PATHHEAD, currently incorporated within the Royal Burgh of Kirkcaldy, was at one time a separate village with its own peculiar identity. With the Firth of Forth to the south, Kirkcaldy to the 'west', Dysart to the east, and Gallatown, Sinclairtown and Dunnikier to the north, it may well have been overlooked by the swift passage of history were it not for the vigour of its townsfolk in rising to the challenges of the industrial revolution.
One of the finer accounts of the history of PATHHEAD may be encountered in Robert Brodie's 'Historical Sketches of Pathhead and Vicinity', written by a feuer and native of the town in 1863. We take the liberty here of at length quoting from this title to set the scene.

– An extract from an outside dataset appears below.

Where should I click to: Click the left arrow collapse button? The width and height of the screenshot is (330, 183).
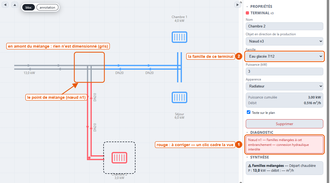[x=5, y=5]
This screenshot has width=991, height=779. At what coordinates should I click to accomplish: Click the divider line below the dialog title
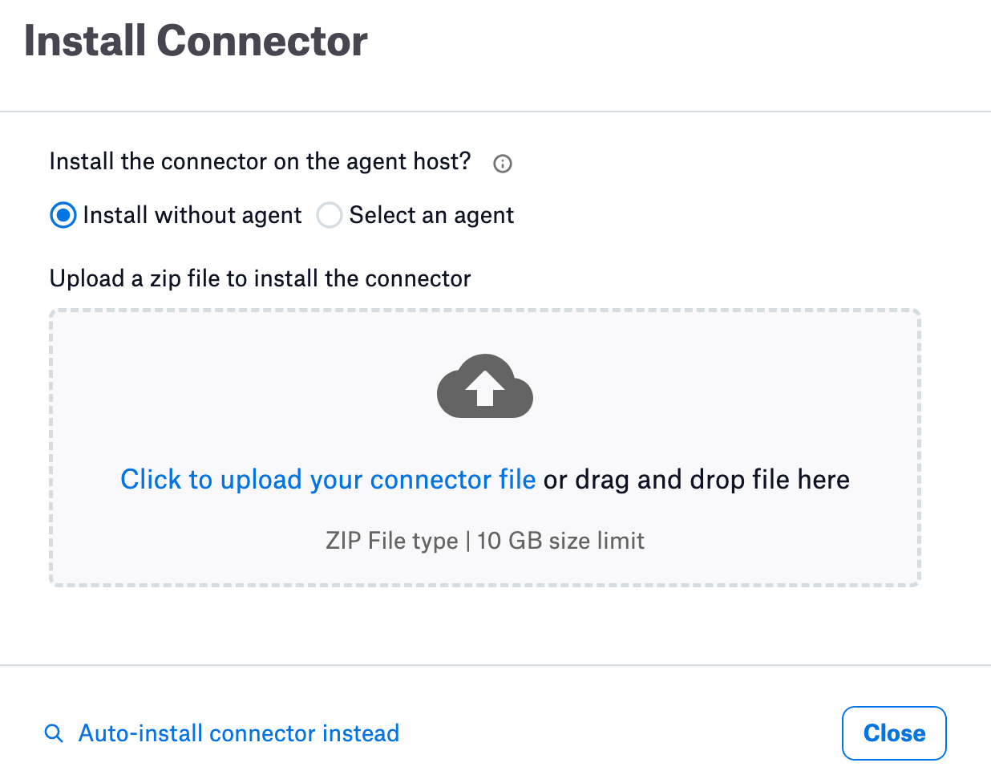[x=496, y=112]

"Whatever time it may have begun to appear as a town, we know from good authority that in 1666 there were eighty houses in it. The estate had passed through a number of hands; but, notwithstanding, the feuers had evidently been increasing in numbers. In that year, John Watson, sen., went to law with the feuers for the purpose of depriving them of their privilege of taking stones and clay, fail and divet, from the whole muir of Dunnikier, which they had enjoyed since the yera 1608; " [...] p.116
"In 1684 John Watson, se., gave the first piece of burying-ground for the use of the haill inhabitants of Dunnikier, and in 1707 they assessed themselves for the purpose of enclosing it, as noted in another part of our work. In 169-, John Watson, jun., received the first royal charter for the estate of Dunnikier, it being granted by Queen Anne, (commonly called Anne of Denmark,) with the consent of James IV., her husband; and in July 1695 the same gentleman obtained an Act of Parliament, authorising the holding of two annual fairs in the town, to continue three days each." [...] p.118
And we find the following story from the time of the Porteous Riots. The year is 1736.
"Andrew Wilson was a native of Pathhead, a baker by trade, son of Alexander Wilson, baker also, there, but who had died about three years previous to the commencement of our story. Andrew had been engaged in a number of smuggling transactions in the neighbourhood. He was a heavy, powerful man, and, withal, very daring and reckless. The officers of excise or customs had on several occasions made seizures of smuggled goods from him, which irritated him very much. He therefore determined that he would obtain satisfaction for the losses which he had sustained; if he could not get back the identical goods which had been taken from him, he would attack some of the government offficials, and take from them what he considered to be an equivalent in money. Accordingly, when in Edinburgh, ... he entered into a combination with George Robertson, who kept an inn at Bristo, and William Hall, also an inhabitant of Edinburgh, to waylay Mr James Stark, the collector of excise in Kirkcaldy, while on his round collecting in the eastern part of the county of Fife. [tbc]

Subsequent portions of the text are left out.